(Records from a collection)
· · · · · · ·
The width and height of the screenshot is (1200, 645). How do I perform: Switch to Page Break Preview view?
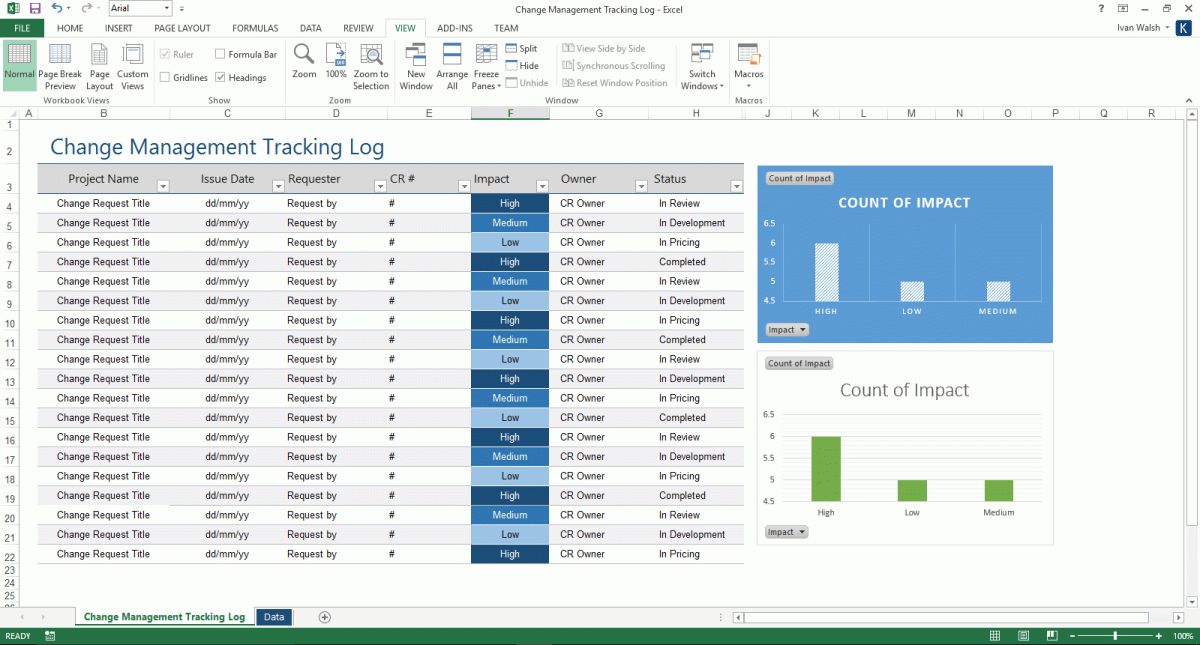pos(60,68)
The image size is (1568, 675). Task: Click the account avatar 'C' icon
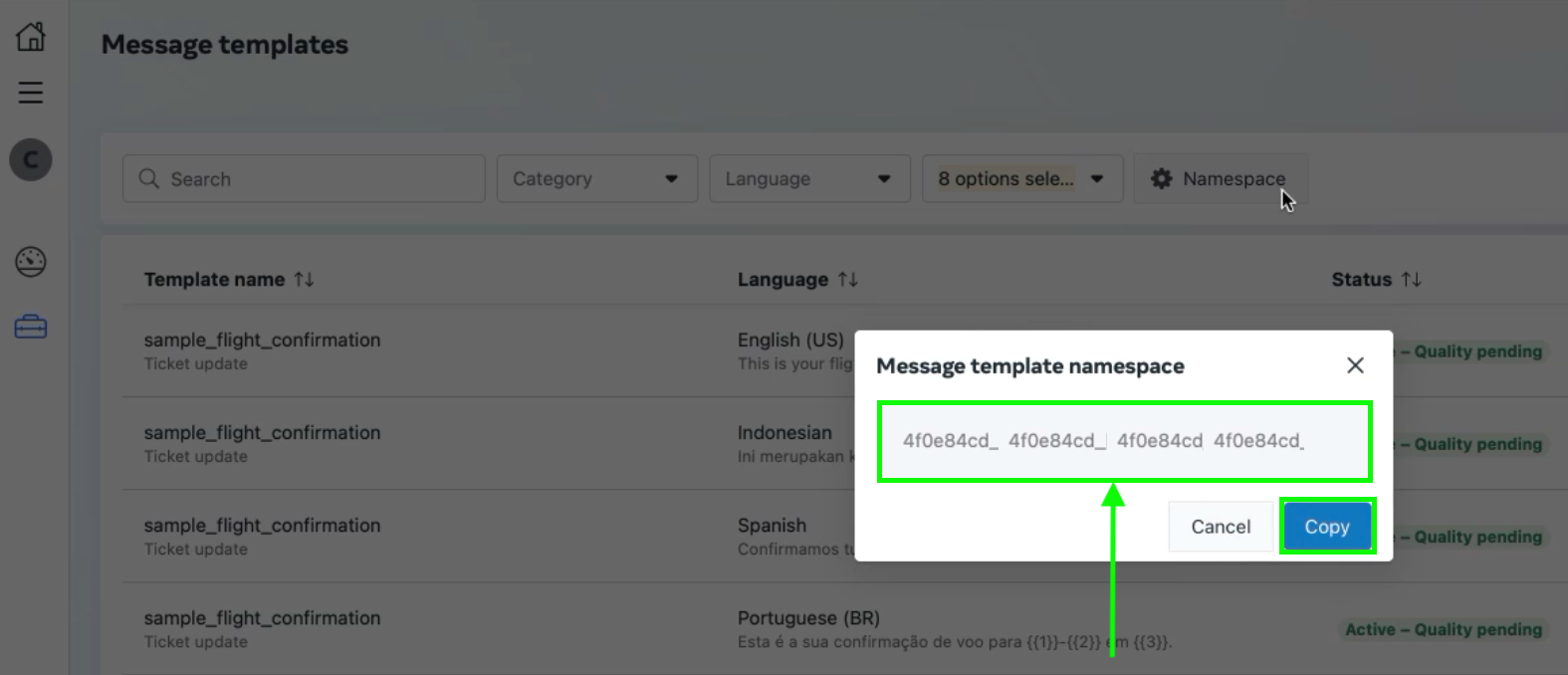coord(31,159)
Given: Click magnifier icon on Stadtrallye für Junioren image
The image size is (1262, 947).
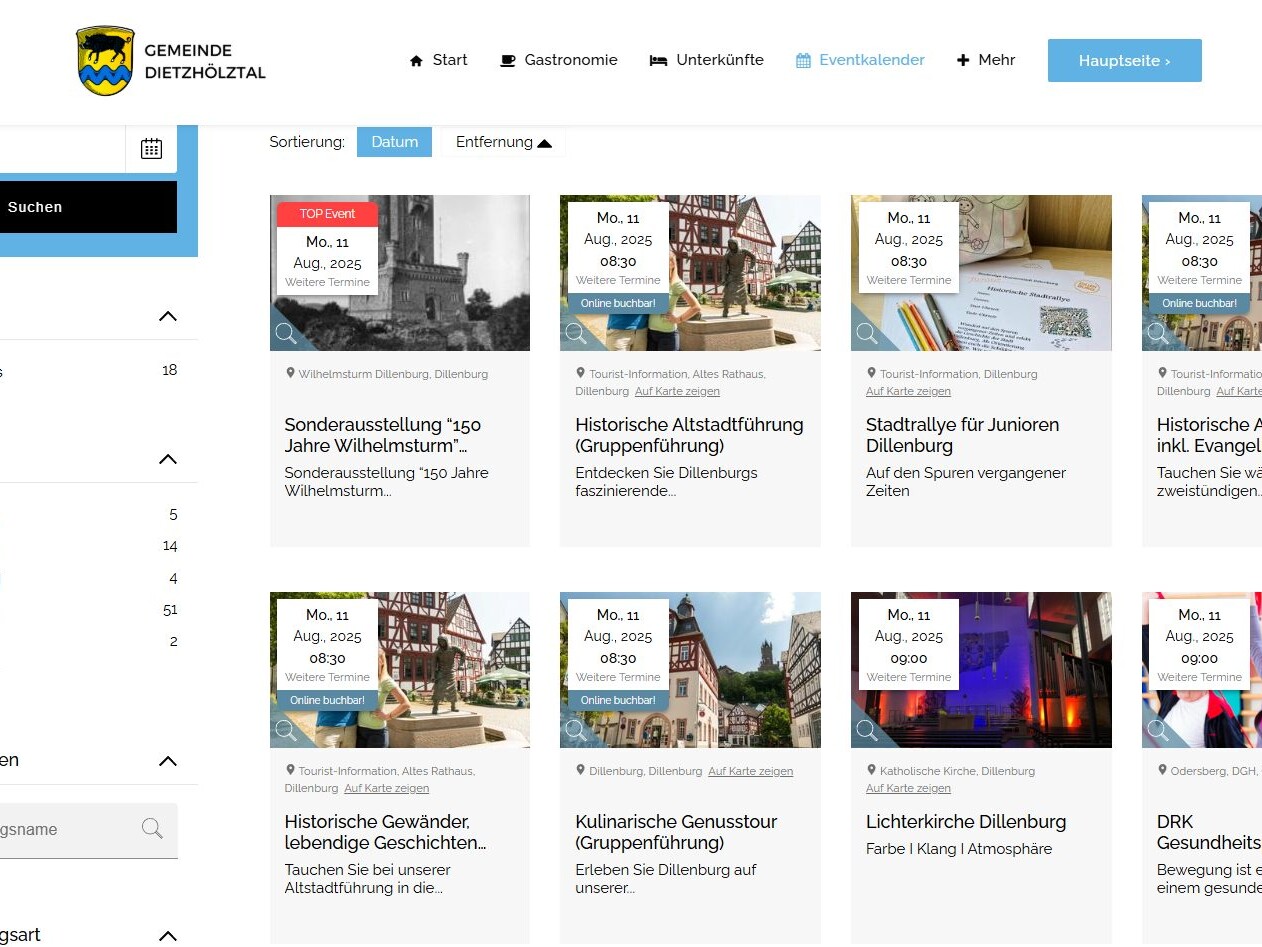Looking at the screenshot, I should (867, 334).
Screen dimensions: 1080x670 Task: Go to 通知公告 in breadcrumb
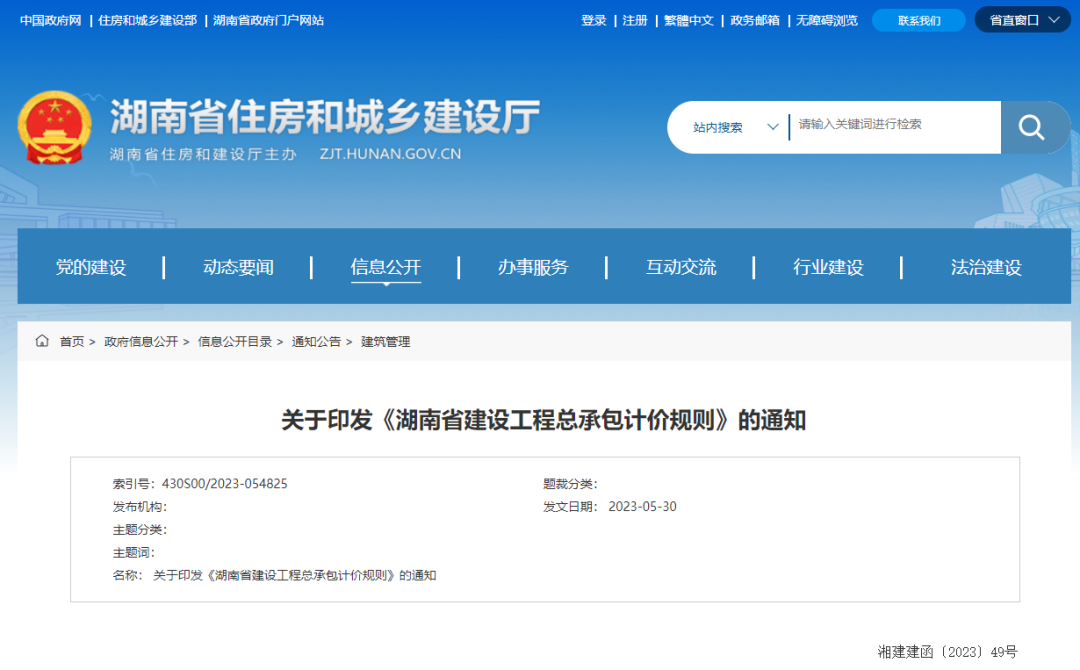(x=316, y=342)
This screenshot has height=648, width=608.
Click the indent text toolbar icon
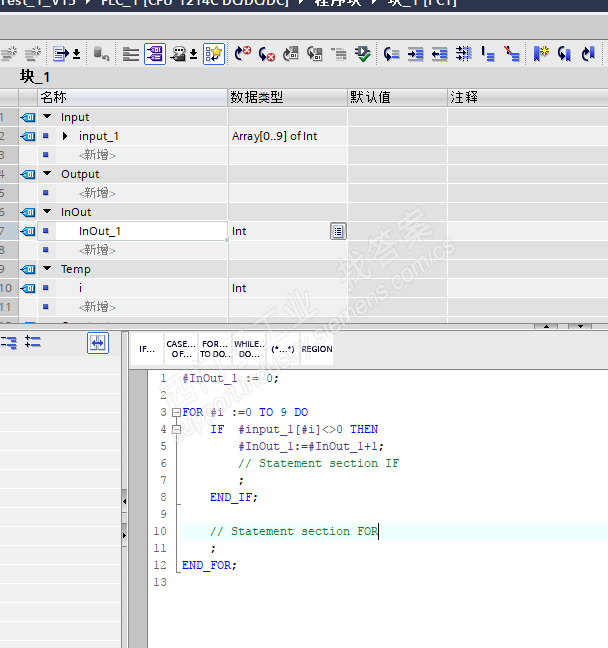pyautogui.click(x=415, y=53)
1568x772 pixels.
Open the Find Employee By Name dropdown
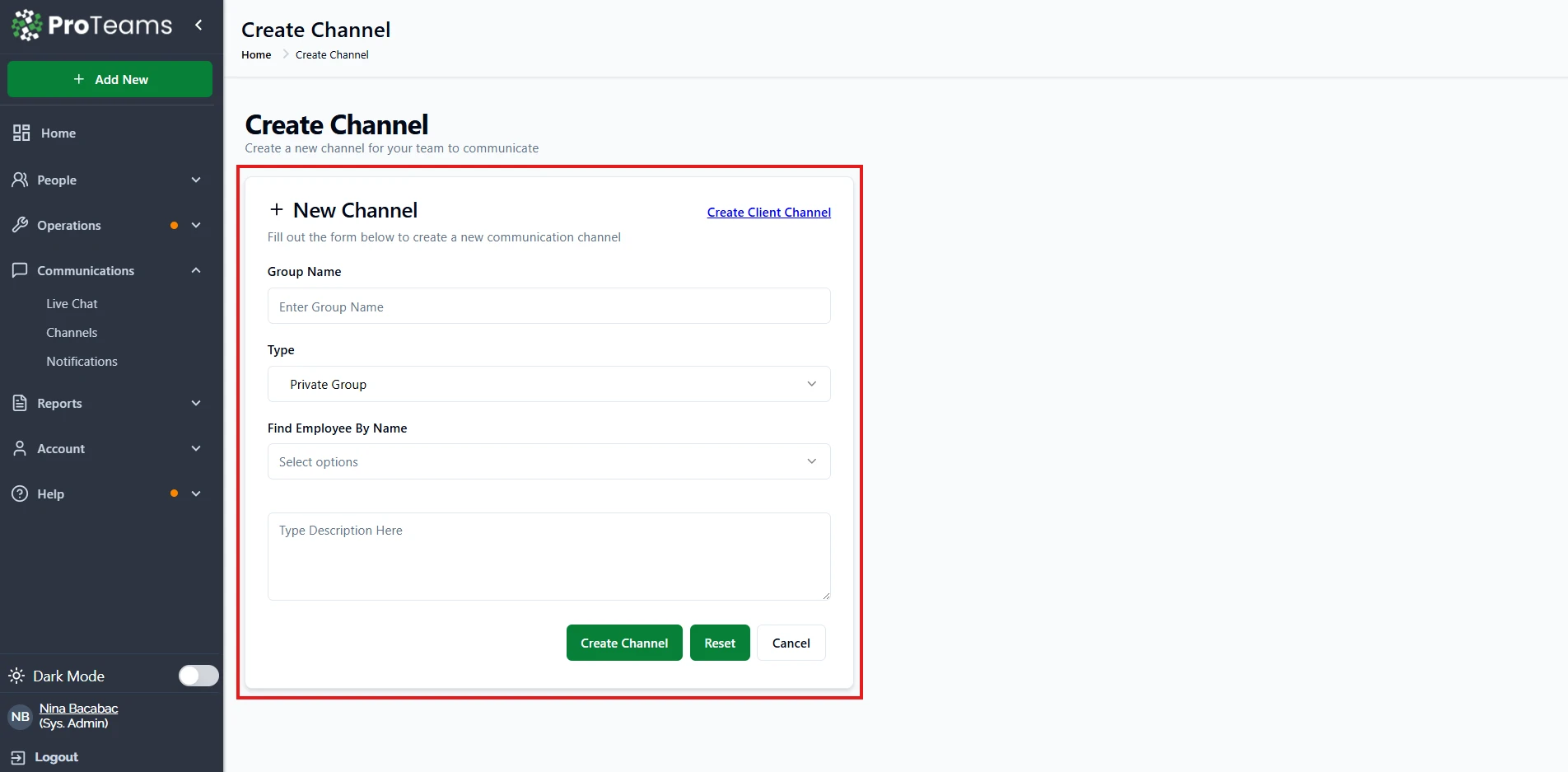(548, 461)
· · · · · · ·
**TASK DESCRIPTION**
Begin at the line containing "1568x772 pixels." and stop at the final line of the data. Retype those lines exactly, without the pictures.

**SOLUTION TO THE PROBLEM**
1568x772 pixels.
Open the Find Employee By Name dropdown
(548, 461)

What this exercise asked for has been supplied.